*** Exercise input Section Begins ***
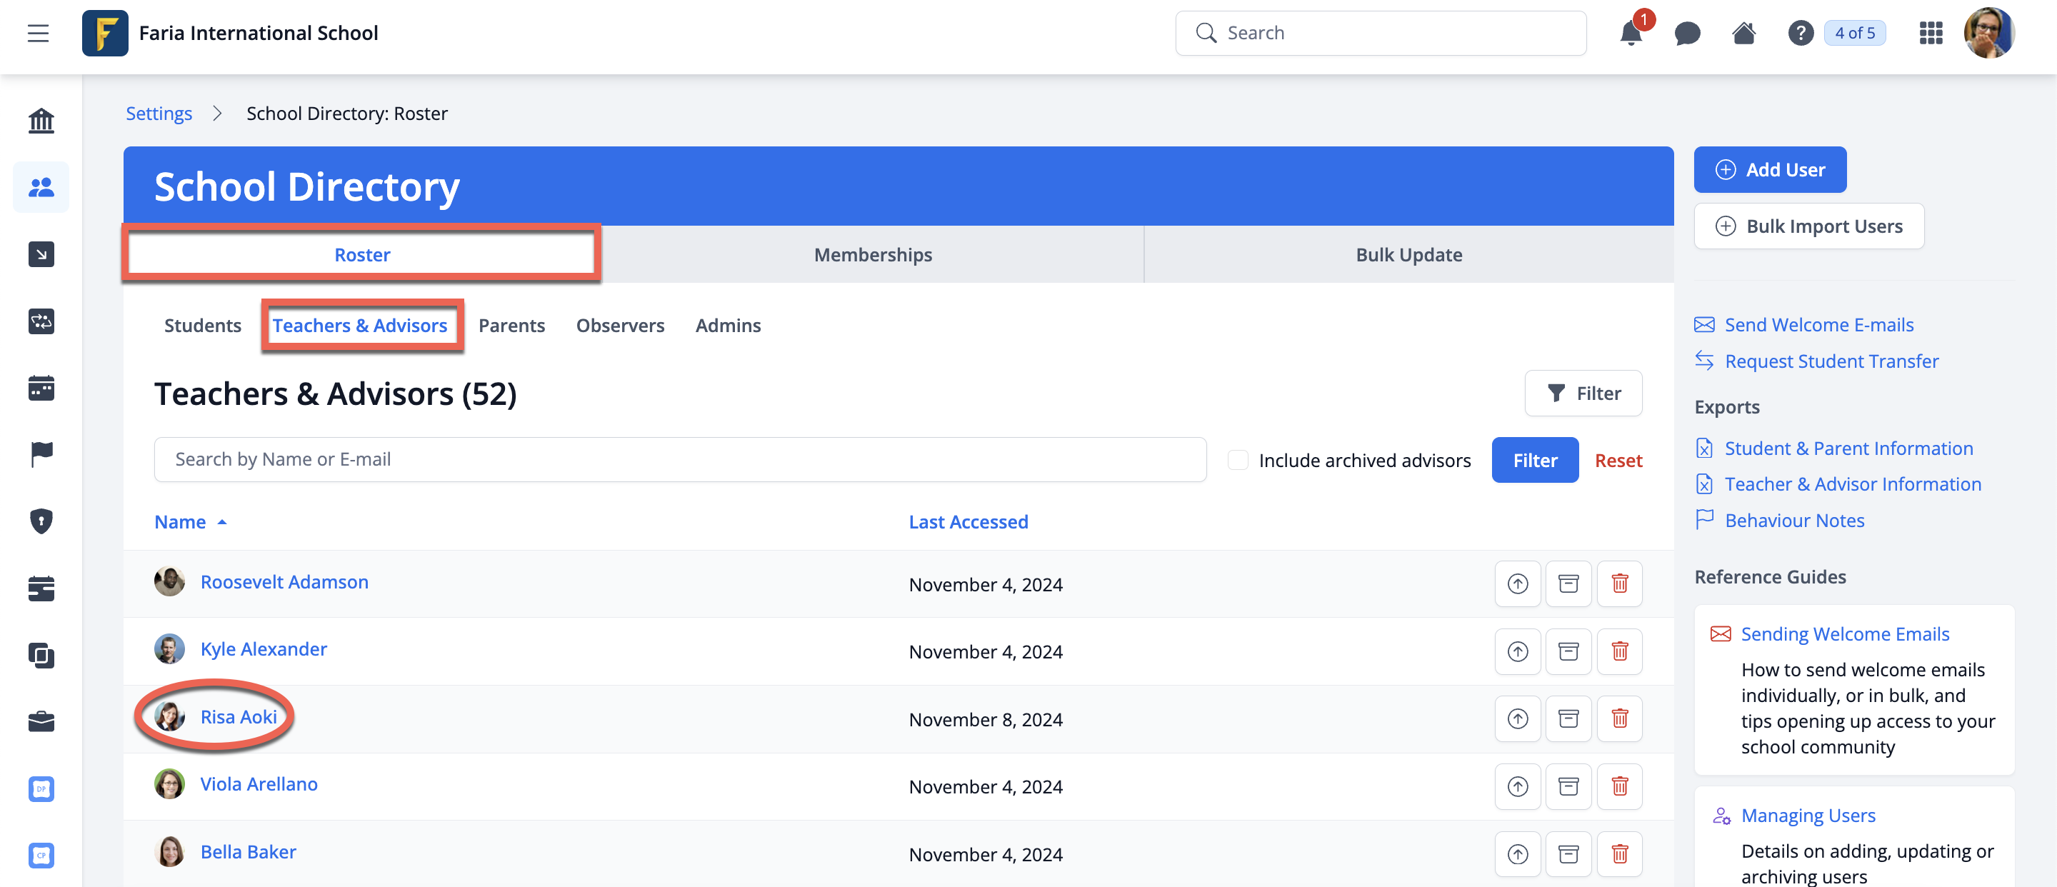The height and width of the screenshot is (887, 2057).
Task: Sort by the Name column arrow
Action: coord(222,522)
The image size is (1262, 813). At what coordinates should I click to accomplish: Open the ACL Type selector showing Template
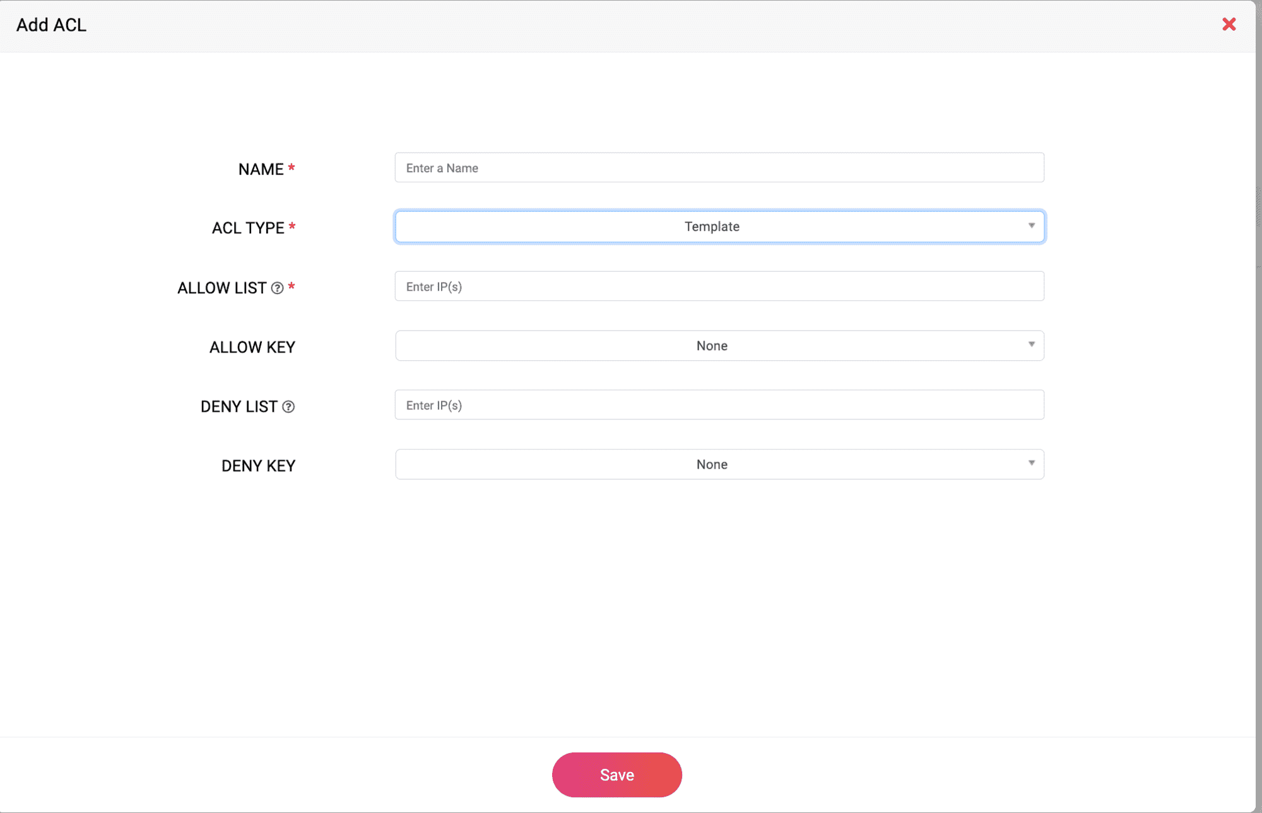coord(712,226)
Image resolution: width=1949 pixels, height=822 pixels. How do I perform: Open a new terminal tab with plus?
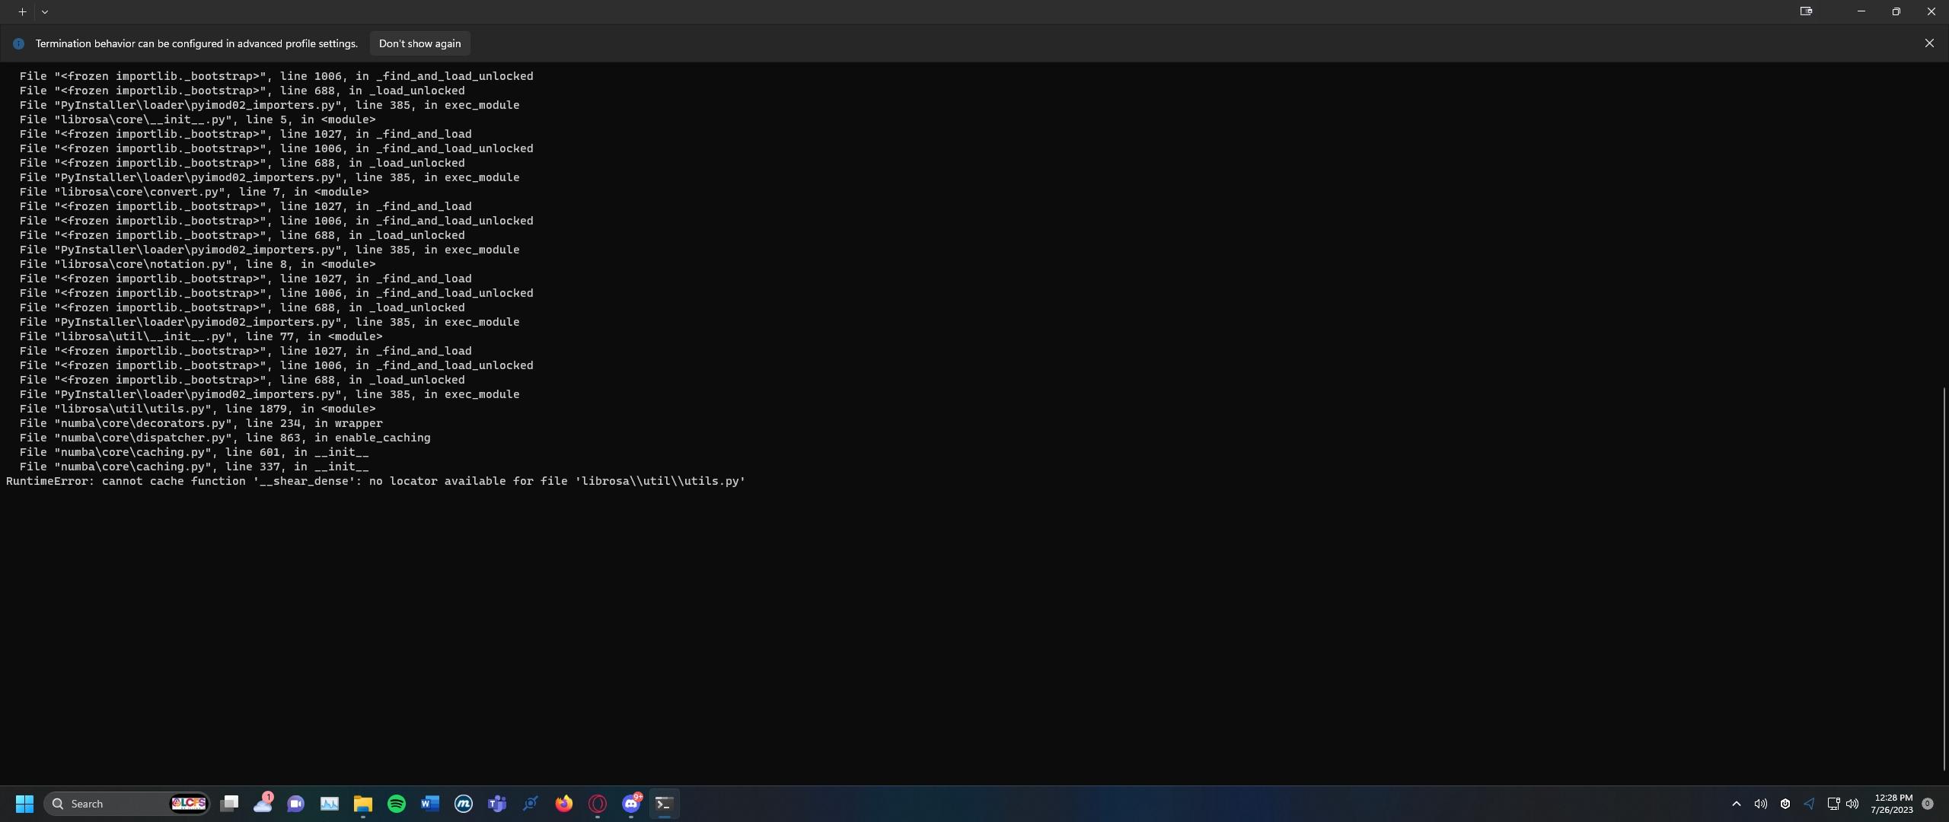(x=22, y=11)
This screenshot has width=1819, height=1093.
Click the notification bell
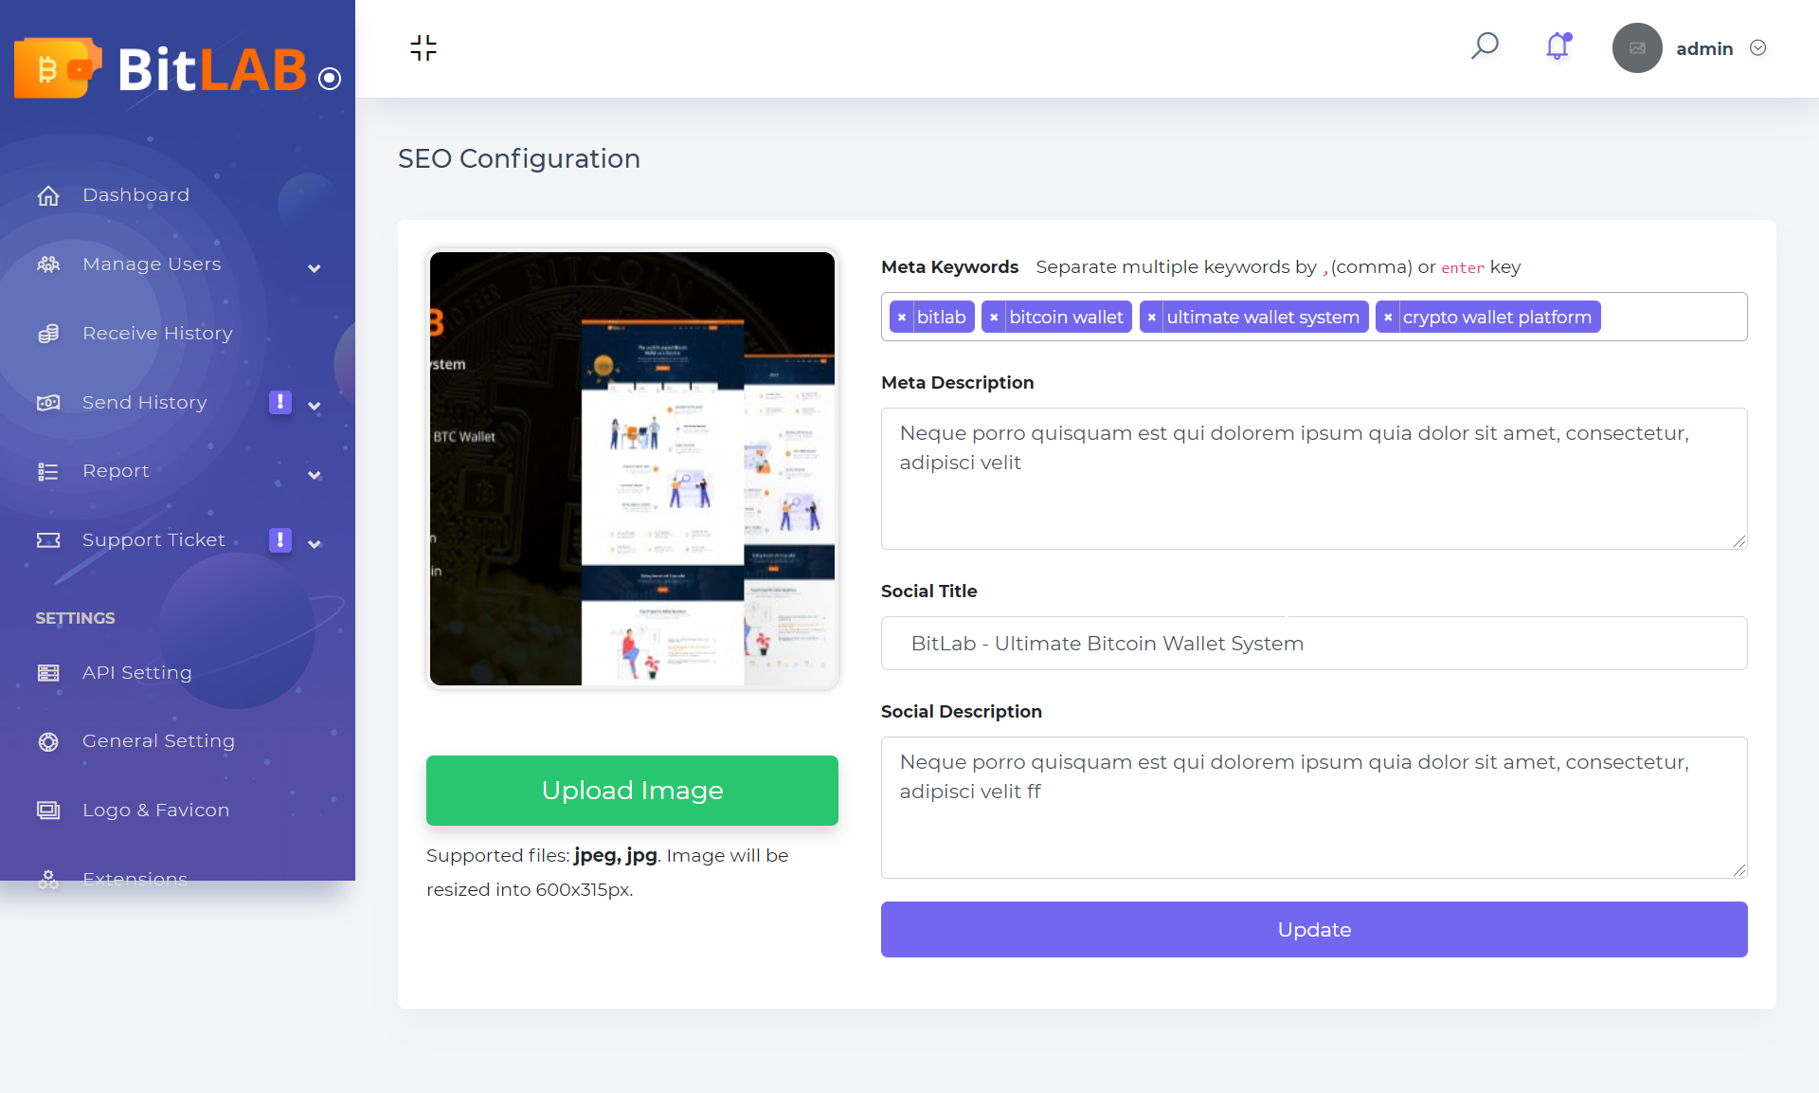[x=1557, y=46]
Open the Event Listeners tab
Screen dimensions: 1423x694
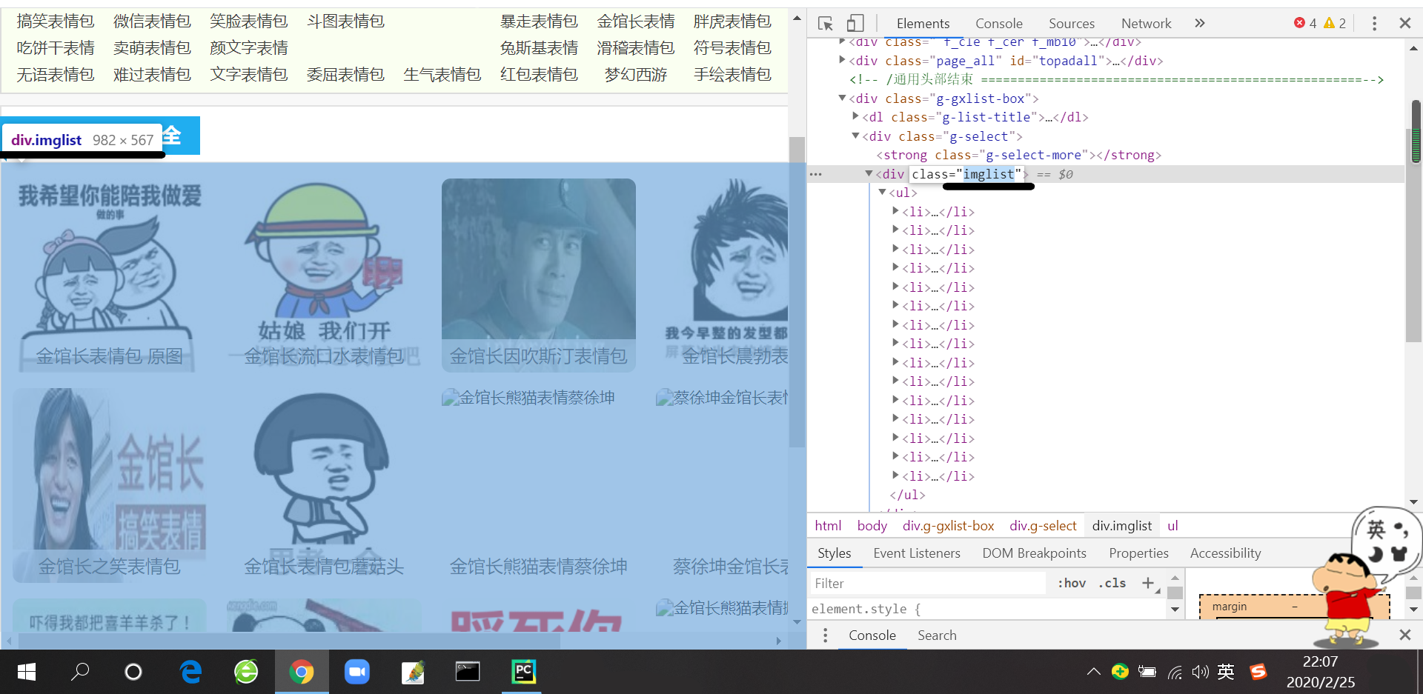(917, 553)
*** Exercise input Section Ends ***
Prompt -
Drop the pictures, then write out only the lines running from the one containing "Open the Event Listeners tab" through the last line above, both included, exactly.

Task output -
Open the Event Listeners tab
Screen dimensions: 1423x694
(917, 553)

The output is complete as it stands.